> **Tasks and exercises**:
1 > In the passage about baking bars, what balances out the sweetness of the blondie batter?
2 > Continue the passage about baking bars, starting after its final sentence.

> **Text shown**:
Do you prefer cookies or bars? I stand with bars. Simply put, they are easy to bake — just spread the batter in one pan at once. I also prefer the texture of a bar, with its crunchy top and crisp edges that give way to gooey center that melts in the mouth. And lastly, I think bars store better. I know, I know, who am I kidding. It’s not like these sweets don’t get gobbled up before you can say brown butter, right?

It’s true, though. I find that bars freeze exceptionally well, and don’t dry out, unlike cookies — or at least the cookies I make.

And speaking of brown butter: Whether it’s a cookie or a bar you’re baking, brown butter is that extra ingredient that tips a sweet from good to decadent. Brown butter adds a golden, nutty, butterscotchy color and flavor. The method to brown butter is simple. Melt the butter and continue to cook it until it takes on a deep golden, light brown color with a toasty aroma. The key is to keep an eye on the butter, since it can go from light brown to dark brown to burnt very quickly. It’s not the time to step away from the stove and water your plants.

These blondies include toffee, which makes for a sweet and very butterscotchy bar. Finely chopped bittersweet chocolate helps to balance out the sweetness of the batter.

> **Given material**:
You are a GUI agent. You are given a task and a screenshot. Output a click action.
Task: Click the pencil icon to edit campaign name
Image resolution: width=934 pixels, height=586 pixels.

> **Results of the tasks**:
1 > Finely chopped bittersweet chocolate.

2 >
Brown Butter Toffee Bars

Active Time: 15 minutes

Total Time: 45 minutes

Yield: Makes about 25 (1 1/2-inch) bars

1 cup unsalted butter, melted and browned, cooled

1 3/4 cups all-purpose flour

1 teaspoon baking soda

1/2 teaspoon salt

1 cup (packed) dark brown sugar

1/2 cup granulated sugar

1 large egg plus 1 egg yolk

1 teaspoon vanilla extract

1 cup chopped toffee bars, about 5 ounces

1/2 cup finely chopped bittersweet chocolate, about 2 ounces

Sea salt for sprinkling, optional

Melt the butter in a medium heavy-bodied saucepan over medium heat, whisking frequently. Continue to heat the melted butter until it begins to foam and then subsides, 4 to 5 minutes. Continue to cook until the butter has a deep amber color with a nutty, toasted aroma. Keep a careful eye on the butter, since it can quickly go from brown to burnt. When the butter has browned, remove the pan from the heat and pour the butter into a heat-resistant bowl to stop the cooking process. Cool completely. (At this point, you can use the butter as-is, or strain the butter through a cheesecloth or fine-mesh strainer to remove the brown bits. For this recipe, keep the brown bits for extra flavor.)

Heat the oven to 350 degrees. Butter an 8-by-8-inch baking pan and line with parchment.

Combine the flour, baking soda and salt in a small bowl.

Whisk the sugars, egg and yolk in a large bowl until light, about 3 minutes. Whisk in the cooled butter and vanilla until smooth. Add the flour mixture and stir to combine. Stir in the toffee and chocolate.

Spread the batter in the prepared pan. Sprinkle with sea salt, if using. Transfer to the oven and bake until golden and a toothpick inserted comes clean, about 30 minutes. Cool completely on a rack. Cut into squares.